Rebel fighters take up positions at a trench in the village of Aziza, in the southern countryside of Aleppo. Credit: Reuters\Abdalrhman Ismail

The "Friends of Syria" group of 11 foreign ministers from Western and Arab countries who oppose the regime of Syrian President Bashar Al-Assad, has agreed to "ramp up" support for moderate opposition groups in the country, British Foreign Minister William Hague has said.

"We've also agreed unanimously to take further steps together through a coordinated strategy to increase our support for the moderate opposition, the national coalition and for its supreme military council and associated moderate armed groups," Mr Hague said.

Kerry 'has seen evidence' of chlorine weapon use

U.S. Secretary of State John Kerry speaks during his news conference after the "Friends of Syria" meeting at the Foreign Office in London. Credit: Reuters

The US Secretary of State has claimed to have seen "raw data" suggesting that Assad's regime has used chlorine gas in attacks in rebel-held regions of Syria, according to Reuters. Although he also said that the data hadn't yet been fully verified.

Kerry, speaking in London, said the United States had agreed with its allies to ramp up support for the Syrian opposition but declined to say whether that would include arming them.


Syrian elections a 'grotesque parody of democracy'

Foreign leaders will discuss the Syrian conflict in London today. The Foreign Office says "now is the right time" for those who support a democratic future for Syria to come together.

This meeting comes at a time of widespread indiscriminate regime violence against civilians, plans to hold elections which will be a grotesque parody of democracy, and the regime's complete failure to provide humanitarian access.

Now is the right time for those countries who support a democratic future for Syria, free from Assad, to come together to do discuss how we press forward with this aim.

– Foreign Office Spokesperson

The so-called "London 11" is made up of Egypt, France, Germany, Italy, Jordan, Qatar, Saudi Arabia, Turkey, the United Arab Emirates, the United Kingdom, and the United States.

Foreign ministers to meet to discuss Syria conflict

John Kerry and William Hague will be among 11 Western and Arab powers meeting in London today to discuss ways to "significantly step up" support for the Syrian opposition.

The three-year conflict in Syria has claimed at least 150,000 lives.

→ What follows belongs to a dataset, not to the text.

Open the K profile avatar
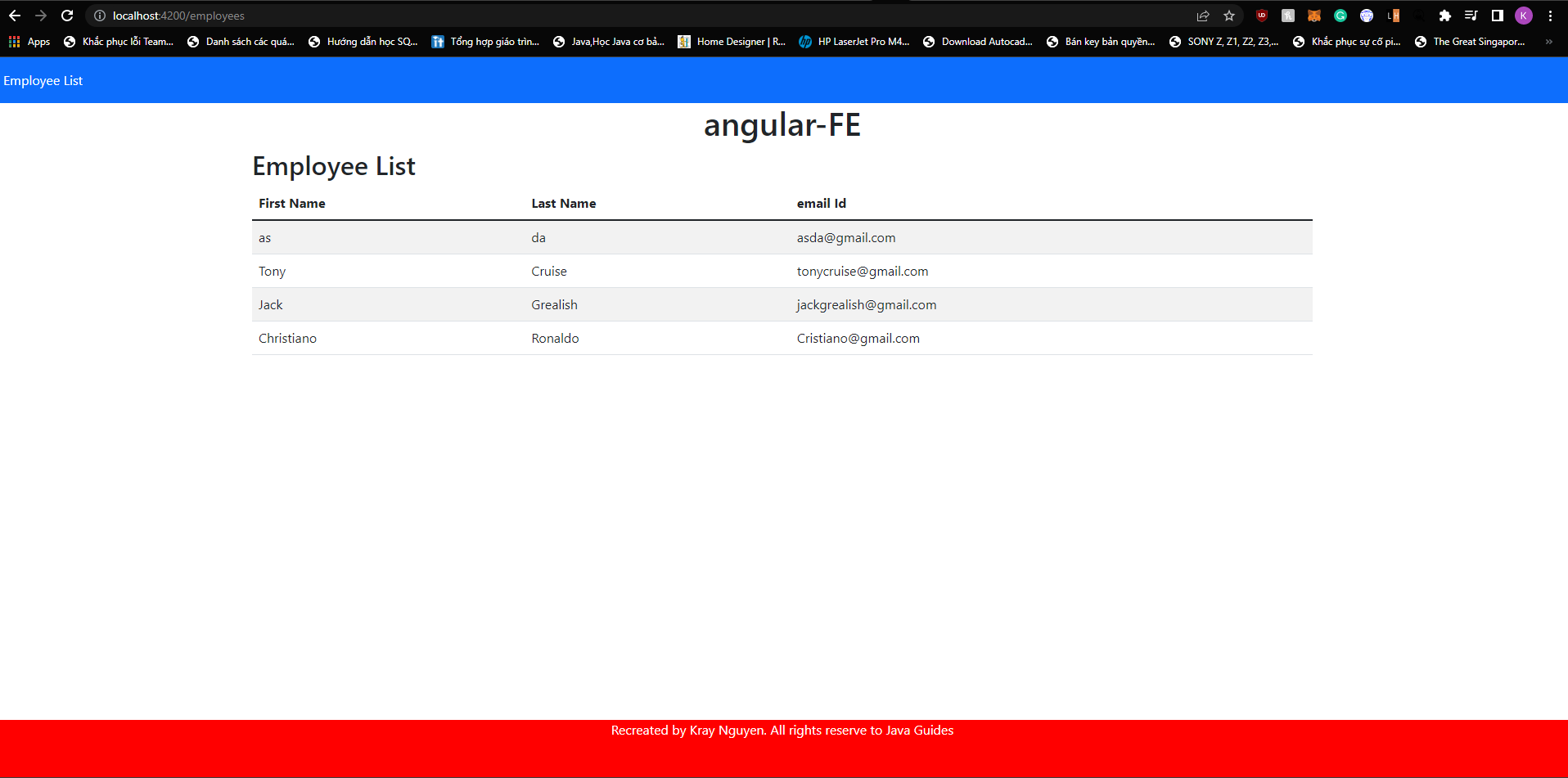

Credit: REUTERS/Mohamed Mounzer

The lack of progress in ending the brutal three-year conflict that has killed at least 150,000 was underlined this week by the announcement of the resignation of the United Nations/Arab League special envoy Lakhdar Brahimi.

UN Secretary General Ban Ki-moon said the "hopelessly divided" international community was in part to blame for leaving Mr Brahimi battling "almost impossible odds" in brokering a deal between the regime of Bashar Assad and increasingly fractured rebel elements.

Efforts to reconvene peace talks were dealt a massive blow when Assad announced elections for June 3.